Vaccine Hesitancy at the Intersection of Social, Structural, and Psychological Barriers

Vaccines save millions of lives worldwide annually, offering longer, healthier lives. However, vaccination disparities persist, particularly during the COVID-19 pandemic, with economic, racial, and ethnic gaps affecting adult vaccine uptake. To tackle these challenges, understanding the COVID-19 Vaccine Coverage Index (CVAC) and the impact of vaccine hesitancy on vaccination rates is crucial.

In this blog, we summarize an article we *just* published in Vaccines addressing how the social, structural, and psychological barriers can lead to widespread vaccine coverage.

The COVID-19 Vaccine Coverage Index (CVAC)

The CVAC is a powerful tool designed to uncover barriers to COVID-19 vaccination in vulnerable U.S. counties. It identifies key factors such as sociodemographics, resource-constrained health systems, healthcare accessibility, irregular care-seeking behavior, and historic under-vaccination. Public health professionals and policymakers can develop targeted interventions for better vaccine uptake by analyzing these components.

Understanding Vaccine Hesitancy

Vaccine hesitancy, a behavioral phenomenon, involves delayed or refused vaccinations despite availability. Psychological factors like perceiving lower danger, safety concerns, and conspiracy beliefs contribute to hesitancy. These psychological barriers can be categorized as “3Cs”: complacency, convenience, and confidence. Recognizing vaccine hesitancy is vital in comprehending vaccination trends at a county level.


We had two research questions:

  1. Can social and structural barriers, as CVAC measures, predict county-level vaccination rates?
  2. Does vaccine hesitancy moderate the relationship between social and structural barriers and vaccination rates at the county level?
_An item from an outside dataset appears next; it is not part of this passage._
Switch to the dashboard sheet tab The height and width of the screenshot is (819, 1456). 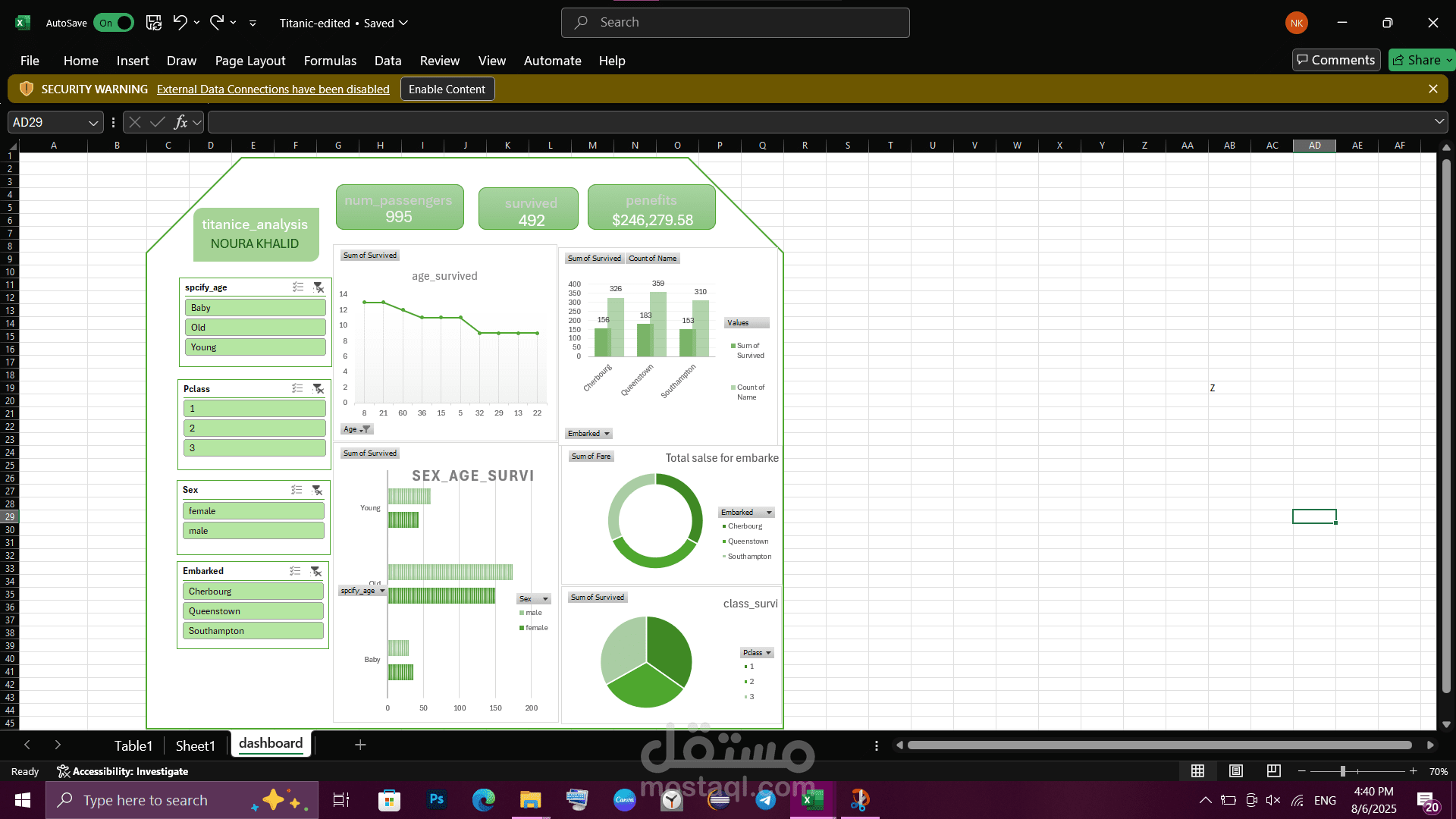[x=271, y=745]
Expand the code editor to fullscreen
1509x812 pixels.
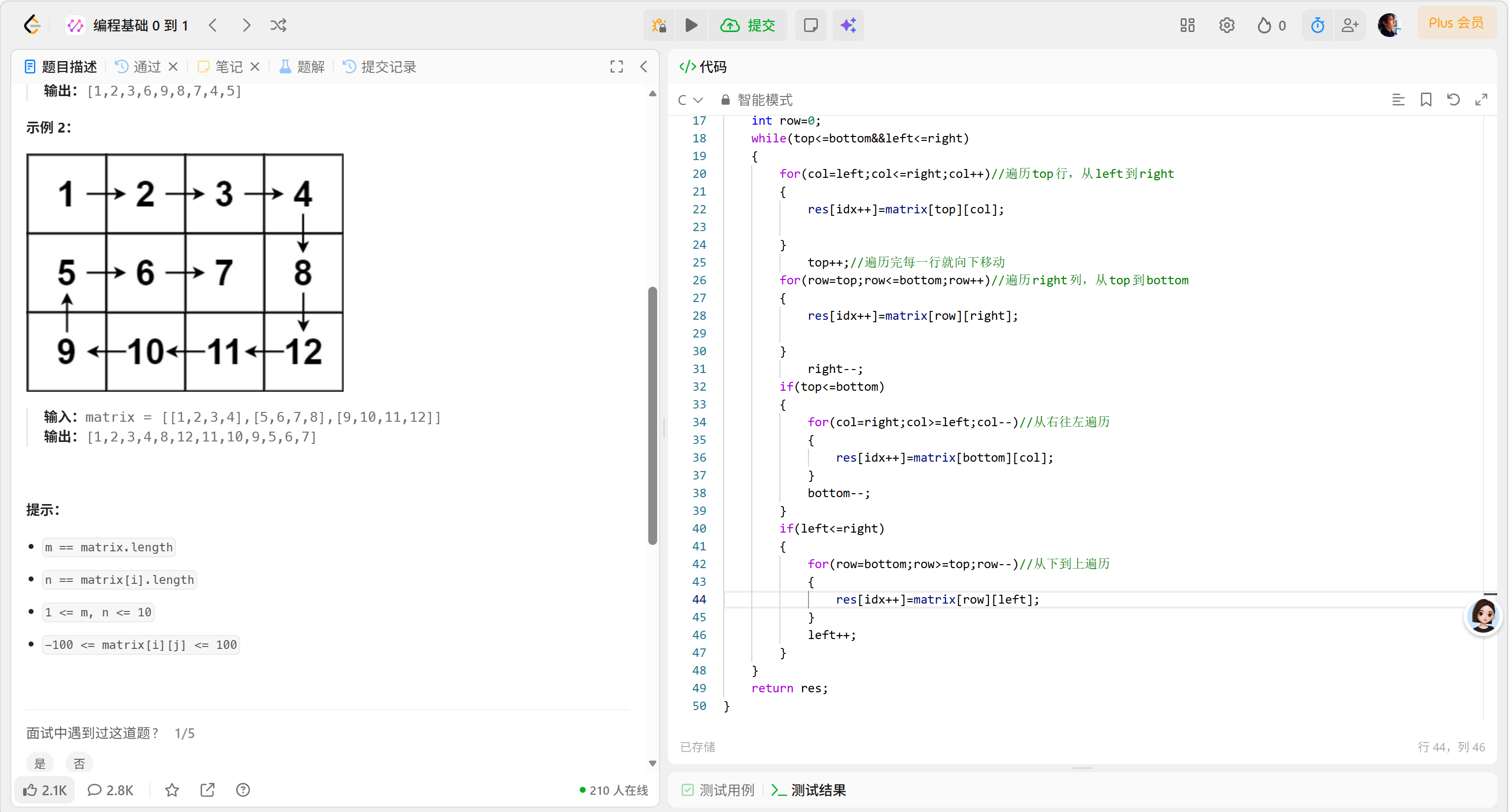(1482, 100)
The study utilizes publicly available county-level data from the U.S. Department of Health and Human Services Household Pulse Survey and the CDC’s county-level COVID-19 Vaccinations in the United States. The measures examined include vaccine coverage, CVAC, vaccine hesitancy, and racial and ethnic characteristics.

We found:

The study reveals that while CVAC moderately predicts county-level vaccine coverage, the model significantly improves when considering vaccine hesitancy. This emphasizes the importance of addressing social and structural barriers alongside psychological factors to increase vaccination rates. Furthermore, vaccine hesitancy significantly influences the relationship between CVAC and vaccine coverage, shedding light on vaccination disparities.

From the articles

Implications for Health Equity

The study highlights the shared responsibility for vaccination among marginalized populations and socially advantaged groups in achieving herd immunity and promoting health equity. Tailoring interventions to address psychological barriers to vaccination is essential.

Implications for Practice

Public health practitioners should design targeted interventions based on distinct psychological barriers to vaccination among different populations. Understanding vaccine hesitancy personas, such as the enthusiasts, the watchful, the cost-anxious, the system distrusters, and the skeptics, can guide message creation to increase vaccine uptake.


To achieve widespread vaccine coverage and protect communities during pandemics, addressing social, structural, and psychological barriers to vaccination is vital. By developing targeted interventions, we can promote equitable vaccination and ensure a healthier future for all.